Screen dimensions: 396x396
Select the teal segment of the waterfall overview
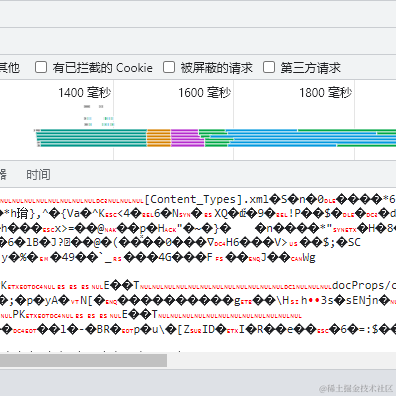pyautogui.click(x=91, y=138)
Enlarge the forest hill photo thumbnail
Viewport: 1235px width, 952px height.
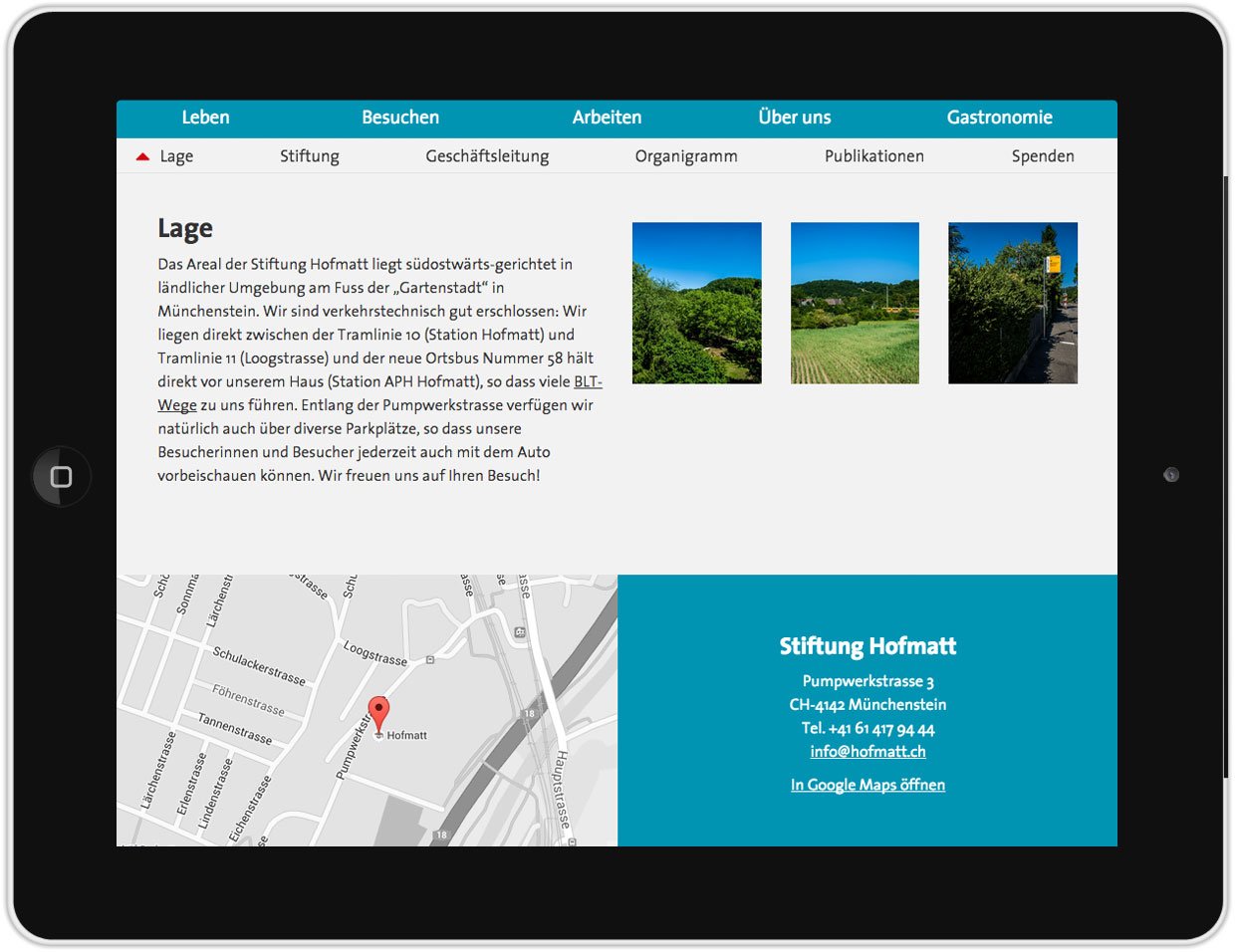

---

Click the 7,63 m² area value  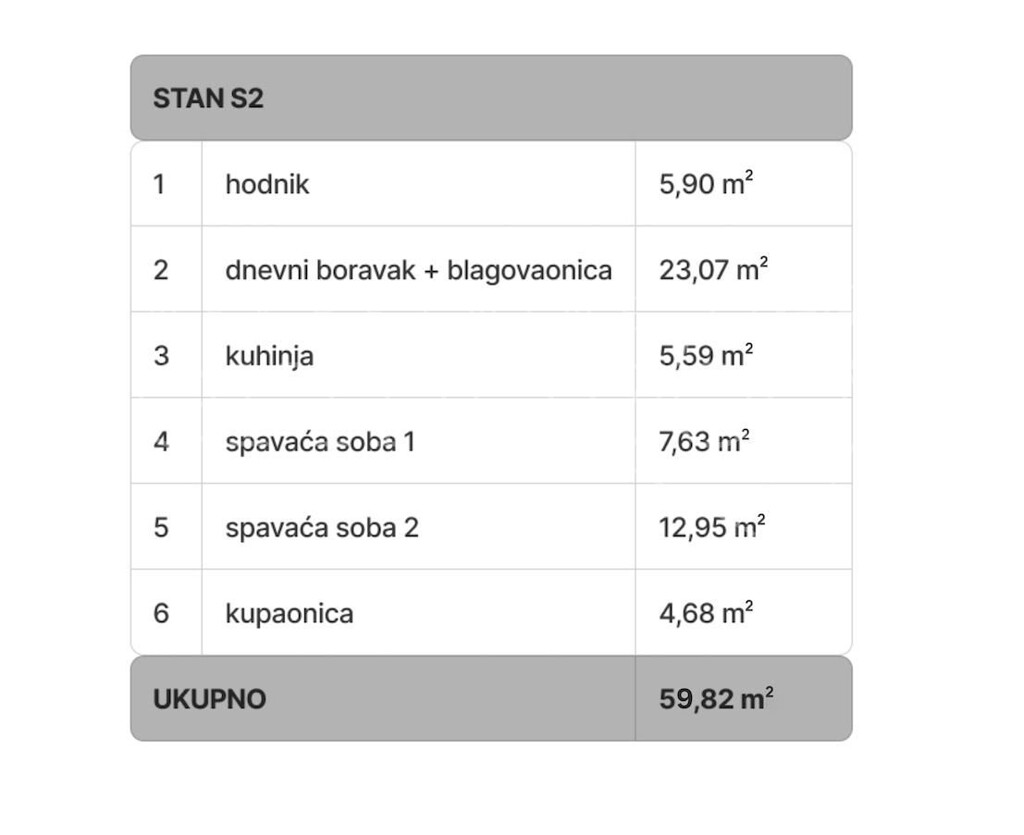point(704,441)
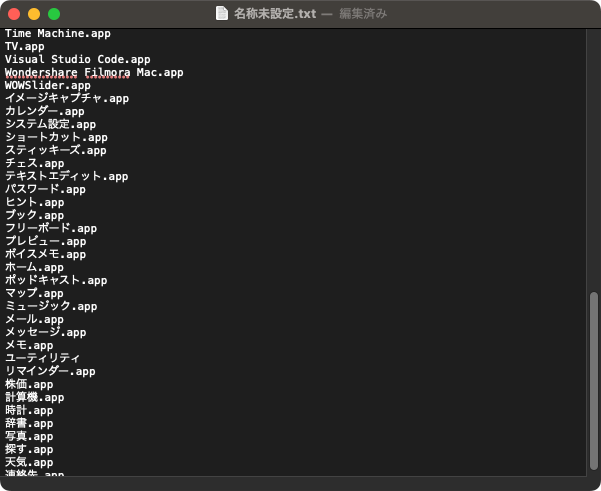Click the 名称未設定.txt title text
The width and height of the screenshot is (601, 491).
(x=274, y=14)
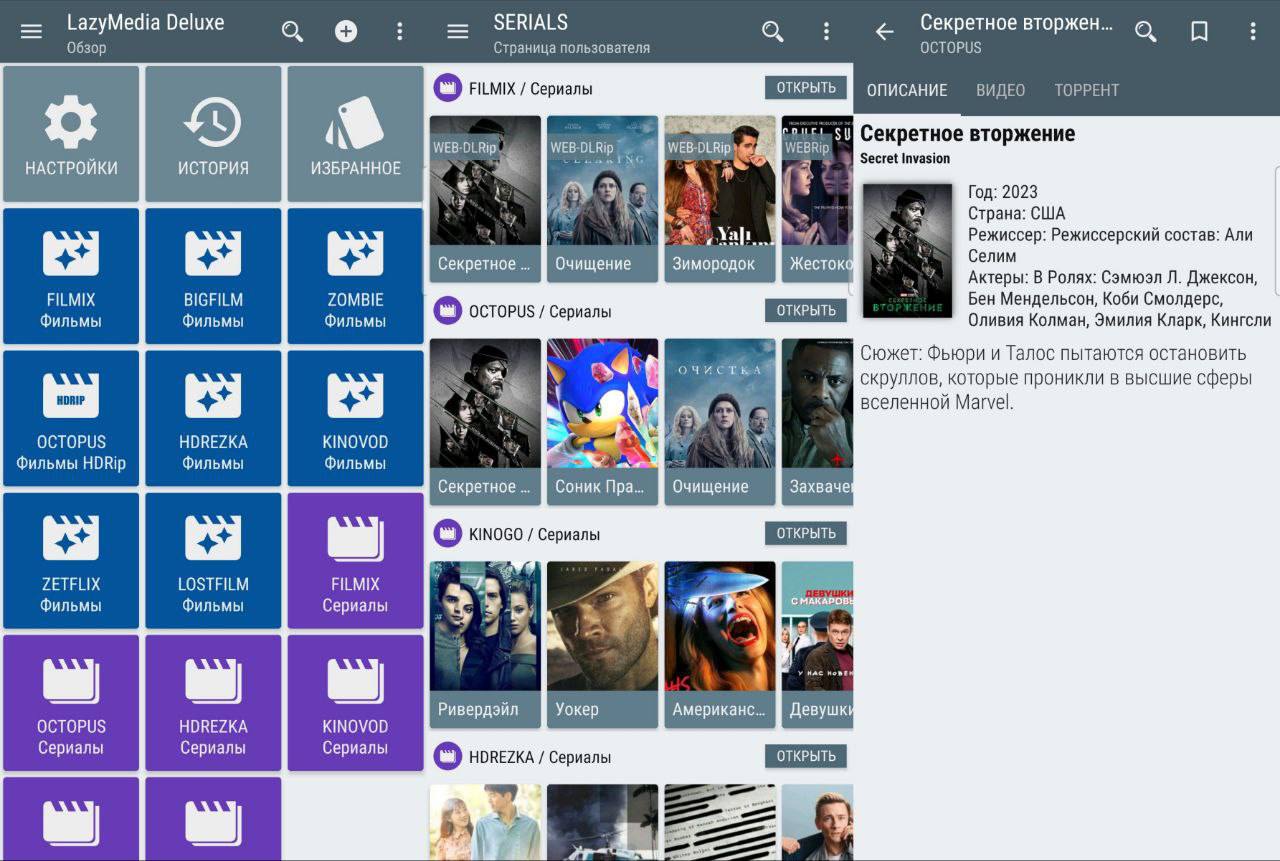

To do: Here the job is to copy the stretch of records from the line containing "Screen dimensions: 396x396" through the line containing "Viewport: 1235px width, 952px height.", word for word. Leave every picture out.

Answer section:
Screen dimensions: 396x396
Select the teal segment of the waterfall overview
pyautogui.click(x=91, y=138)
Enlarge the forest hill photo thumbnail
Viewport: 1235px width, 952px height.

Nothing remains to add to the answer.